World No. 1 Sabalenka solved her service woes a few years back working with biomechanical coach Gavin MacMillan.
On Wednesday, Coco Gauff, who leads the WTA Tour in double faults, began working with MacMillan in an effort to repair her wayward serve. Gauff hit 43 double faults in three matches in Montreal, including a career-high 23 double faults in a three-set win over Danielle Collins.
Reigning US Open champion Sabalenka met the media in Flushing Meadows today and endorsed MacMillan’s coaching and his skill rebuilding her serve. Sabalenka said it’s important to note every player responds differently.
“I’m really grateful for his help during really tough times. For me, he really helped me with the serve,” Sabalenka said of MacMillan. “I really appreciate him for everything.
“You know, everyone is different. I was really desperate for changes, and I was ready to change whatever, to change my serve and to get better and to finally, you know, get back on track with my serve.”
In her US Open practice sessions this week, MacMillan has been working on Gauff’s swing plane on both her serve and forehand, which she hits with an extreme western grip and sometimes spins it short in the court.
The two-time Australian Open champion Sabalenka said the repair process took “a couple of weeks” with MacMillan.
“So for me, it was basically, like, couple of weeks, and I was sort of fixed,” Sabalenka said. “But everyone is different, and I wish them both the very best and hopefully everything can work out well for them.”
The US Open top seed said there are two key factors to fixing the serve:
1. Trusting the work on the practice court and transferring it to match play and
2. Putting in the repetitions so the streamlined served motion becomes muscle memory.
Working with MacMillan, Sabalenka said, she felt almost immediate improvement on her serve.

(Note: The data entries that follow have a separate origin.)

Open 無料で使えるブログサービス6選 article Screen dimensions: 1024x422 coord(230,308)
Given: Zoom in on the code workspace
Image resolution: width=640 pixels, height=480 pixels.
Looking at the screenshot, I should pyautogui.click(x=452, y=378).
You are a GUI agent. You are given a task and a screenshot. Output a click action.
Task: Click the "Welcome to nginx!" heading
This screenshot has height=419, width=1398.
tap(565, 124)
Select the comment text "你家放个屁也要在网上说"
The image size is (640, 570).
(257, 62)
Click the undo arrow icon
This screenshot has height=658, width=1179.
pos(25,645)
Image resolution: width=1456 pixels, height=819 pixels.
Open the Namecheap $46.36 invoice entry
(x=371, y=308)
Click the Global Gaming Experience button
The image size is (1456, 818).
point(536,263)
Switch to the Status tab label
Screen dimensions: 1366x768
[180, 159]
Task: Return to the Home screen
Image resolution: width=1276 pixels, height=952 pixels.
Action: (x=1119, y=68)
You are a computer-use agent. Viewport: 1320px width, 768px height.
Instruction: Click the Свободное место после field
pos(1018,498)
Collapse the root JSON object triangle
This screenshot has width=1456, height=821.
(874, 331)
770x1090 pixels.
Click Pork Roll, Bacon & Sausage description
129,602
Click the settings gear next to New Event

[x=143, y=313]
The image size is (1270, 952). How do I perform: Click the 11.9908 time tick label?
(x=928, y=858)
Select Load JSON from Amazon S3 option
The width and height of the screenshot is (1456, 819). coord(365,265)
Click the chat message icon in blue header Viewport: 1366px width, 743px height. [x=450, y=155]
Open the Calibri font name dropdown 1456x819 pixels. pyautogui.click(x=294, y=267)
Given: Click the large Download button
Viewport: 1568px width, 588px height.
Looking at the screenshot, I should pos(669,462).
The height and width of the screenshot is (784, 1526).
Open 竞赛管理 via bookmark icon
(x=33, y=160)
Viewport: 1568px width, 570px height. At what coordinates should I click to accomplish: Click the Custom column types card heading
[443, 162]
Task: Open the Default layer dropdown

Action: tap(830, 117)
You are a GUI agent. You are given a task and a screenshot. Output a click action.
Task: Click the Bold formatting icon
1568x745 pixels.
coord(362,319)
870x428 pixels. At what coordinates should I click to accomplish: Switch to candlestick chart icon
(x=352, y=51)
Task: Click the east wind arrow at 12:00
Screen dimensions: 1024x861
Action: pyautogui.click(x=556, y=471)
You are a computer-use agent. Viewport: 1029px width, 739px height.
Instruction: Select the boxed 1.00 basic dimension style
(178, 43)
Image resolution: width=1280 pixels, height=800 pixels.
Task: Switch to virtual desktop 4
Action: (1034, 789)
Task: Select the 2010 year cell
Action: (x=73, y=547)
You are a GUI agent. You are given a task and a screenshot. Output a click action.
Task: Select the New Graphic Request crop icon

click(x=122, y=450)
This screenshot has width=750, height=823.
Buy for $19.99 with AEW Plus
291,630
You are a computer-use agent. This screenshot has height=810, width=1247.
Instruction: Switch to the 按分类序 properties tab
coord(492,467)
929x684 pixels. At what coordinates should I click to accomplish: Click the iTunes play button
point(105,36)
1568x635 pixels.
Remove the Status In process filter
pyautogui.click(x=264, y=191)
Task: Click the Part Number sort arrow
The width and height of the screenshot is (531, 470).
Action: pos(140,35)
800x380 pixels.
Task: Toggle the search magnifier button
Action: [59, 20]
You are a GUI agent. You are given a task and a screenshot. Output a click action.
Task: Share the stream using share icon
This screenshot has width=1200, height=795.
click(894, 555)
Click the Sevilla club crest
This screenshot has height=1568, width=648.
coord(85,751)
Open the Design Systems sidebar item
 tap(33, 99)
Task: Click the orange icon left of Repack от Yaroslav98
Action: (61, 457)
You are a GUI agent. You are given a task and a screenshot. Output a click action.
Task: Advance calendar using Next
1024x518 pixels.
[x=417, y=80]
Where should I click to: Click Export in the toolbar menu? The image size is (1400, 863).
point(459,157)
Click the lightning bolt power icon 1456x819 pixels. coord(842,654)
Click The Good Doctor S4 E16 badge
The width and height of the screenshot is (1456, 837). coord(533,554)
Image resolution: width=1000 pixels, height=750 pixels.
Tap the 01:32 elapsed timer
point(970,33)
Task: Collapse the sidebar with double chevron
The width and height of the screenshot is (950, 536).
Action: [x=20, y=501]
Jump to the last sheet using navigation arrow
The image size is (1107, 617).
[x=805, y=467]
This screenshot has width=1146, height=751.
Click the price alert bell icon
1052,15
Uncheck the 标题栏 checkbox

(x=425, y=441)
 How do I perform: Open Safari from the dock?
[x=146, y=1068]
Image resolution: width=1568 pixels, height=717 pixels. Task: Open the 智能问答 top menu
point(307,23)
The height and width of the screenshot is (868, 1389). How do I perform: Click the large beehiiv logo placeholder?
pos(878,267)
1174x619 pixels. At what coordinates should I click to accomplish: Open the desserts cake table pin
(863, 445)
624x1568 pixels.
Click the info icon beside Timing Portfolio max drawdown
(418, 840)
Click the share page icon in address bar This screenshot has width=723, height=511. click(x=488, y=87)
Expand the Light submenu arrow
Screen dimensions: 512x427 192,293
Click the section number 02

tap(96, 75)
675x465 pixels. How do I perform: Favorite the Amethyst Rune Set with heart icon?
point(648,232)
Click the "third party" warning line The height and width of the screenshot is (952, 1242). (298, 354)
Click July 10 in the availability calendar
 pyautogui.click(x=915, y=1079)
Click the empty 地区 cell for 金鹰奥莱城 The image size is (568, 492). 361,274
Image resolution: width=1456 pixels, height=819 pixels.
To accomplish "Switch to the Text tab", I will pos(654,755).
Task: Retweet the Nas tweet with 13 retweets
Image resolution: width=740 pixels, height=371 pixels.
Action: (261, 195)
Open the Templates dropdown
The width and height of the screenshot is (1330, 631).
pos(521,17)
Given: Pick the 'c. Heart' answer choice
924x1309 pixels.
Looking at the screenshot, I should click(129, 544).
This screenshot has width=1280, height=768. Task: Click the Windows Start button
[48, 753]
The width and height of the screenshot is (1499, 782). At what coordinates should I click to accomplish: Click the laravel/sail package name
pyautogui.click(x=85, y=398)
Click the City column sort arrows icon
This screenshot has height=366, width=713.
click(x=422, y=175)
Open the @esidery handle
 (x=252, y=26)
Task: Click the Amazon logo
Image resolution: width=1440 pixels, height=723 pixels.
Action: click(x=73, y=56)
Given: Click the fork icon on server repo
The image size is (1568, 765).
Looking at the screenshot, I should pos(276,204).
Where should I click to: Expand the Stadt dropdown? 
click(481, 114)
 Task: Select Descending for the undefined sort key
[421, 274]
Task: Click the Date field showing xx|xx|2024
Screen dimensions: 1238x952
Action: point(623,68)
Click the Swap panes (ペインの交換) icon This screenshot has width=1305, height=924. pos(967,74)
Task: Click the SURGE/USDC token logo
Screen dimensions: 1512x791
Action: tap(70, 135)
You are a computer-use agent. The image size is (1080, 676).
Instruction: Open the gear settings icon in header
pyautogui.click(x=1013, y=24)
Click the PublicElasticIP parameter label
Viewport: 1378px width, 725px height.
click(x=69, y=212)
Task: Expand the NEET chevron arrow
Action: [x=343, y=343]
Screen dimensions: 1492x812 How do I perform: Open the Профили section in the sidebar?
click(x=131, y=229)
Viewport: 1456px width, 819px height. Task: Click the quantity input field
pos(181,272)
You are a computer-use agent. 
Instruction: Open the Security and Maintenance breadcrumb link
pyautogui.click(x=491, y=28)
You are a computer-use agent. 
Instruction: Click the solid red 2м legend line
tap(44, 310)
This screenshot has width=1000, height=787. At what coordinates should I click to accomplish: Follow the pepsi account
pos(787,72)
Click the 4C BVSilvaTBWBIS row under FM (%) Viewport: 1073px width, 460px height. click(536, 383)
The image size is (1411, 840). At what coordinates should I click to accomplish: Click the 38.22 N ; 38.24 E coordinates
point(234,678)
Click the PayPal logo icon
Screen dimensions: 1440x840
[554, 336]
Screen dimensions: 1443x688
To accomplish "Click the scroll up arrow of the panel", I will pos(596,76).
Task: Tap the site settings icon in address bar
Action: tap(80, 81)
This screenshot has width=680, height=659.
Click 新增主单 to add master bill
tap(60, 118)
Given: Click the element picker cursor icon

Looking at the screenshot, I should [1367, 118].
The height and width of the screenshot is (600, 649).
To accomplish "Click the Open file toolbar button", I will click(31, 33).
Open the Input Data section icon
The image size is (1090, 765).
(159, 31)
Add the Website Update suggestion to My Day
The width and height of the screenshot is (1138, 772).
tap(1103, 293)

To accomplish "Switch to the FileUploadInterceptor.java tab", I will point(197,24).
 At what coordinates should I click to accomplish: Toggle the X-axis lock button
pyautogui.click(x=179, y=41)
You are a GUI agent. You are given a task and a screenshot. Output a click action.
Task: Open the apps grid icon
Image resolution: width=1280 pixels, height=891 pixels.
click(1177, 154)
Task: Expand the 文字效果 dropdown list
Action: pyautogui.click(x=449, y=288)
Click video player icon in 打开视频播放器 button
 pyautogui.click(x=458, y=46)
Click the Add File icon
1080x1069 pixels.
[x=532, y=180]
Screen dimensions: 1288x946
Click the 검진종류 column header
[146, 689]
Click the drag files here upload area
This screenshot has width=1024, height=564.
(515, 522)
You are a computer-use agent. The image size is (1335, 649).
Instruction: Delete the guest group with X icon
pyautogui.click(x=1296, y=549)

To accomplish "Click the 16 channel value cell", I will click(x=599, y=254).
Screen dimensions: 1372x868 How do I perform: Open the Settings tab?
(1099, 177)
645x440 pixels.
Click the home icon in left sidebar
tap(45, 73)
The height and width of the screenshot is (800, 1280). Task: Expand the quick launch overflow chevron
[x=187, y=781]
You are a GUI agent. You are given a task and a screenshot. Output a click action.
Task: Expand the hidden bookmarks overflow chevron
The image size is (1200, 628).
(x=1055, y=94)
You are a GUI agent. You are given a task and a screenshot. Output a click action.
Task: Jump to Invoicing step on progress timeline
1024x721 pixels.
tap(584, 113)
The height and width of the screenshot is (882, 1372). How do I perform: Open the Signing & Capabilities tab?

“For me wasn’t really hard, because I tried literally everything, and nothing would help me to fix my serve,” Sabalenka said. “It was the last step before I would say, Okay, bye-bye, tennis. I was so desperate, so I wasn’t really doubting my decision.
“The moment we start working, I felt like, Okay, there is something. I definitely have a better feeling on my serve. And I just trusted the process, trusted myself. Like the first tournament I played, I already felt the difference and I felt, Okay, I’m getting there. So for me was just it was about repetitions, a little bit of a time, and, like, full commitment to whatever he was saying.”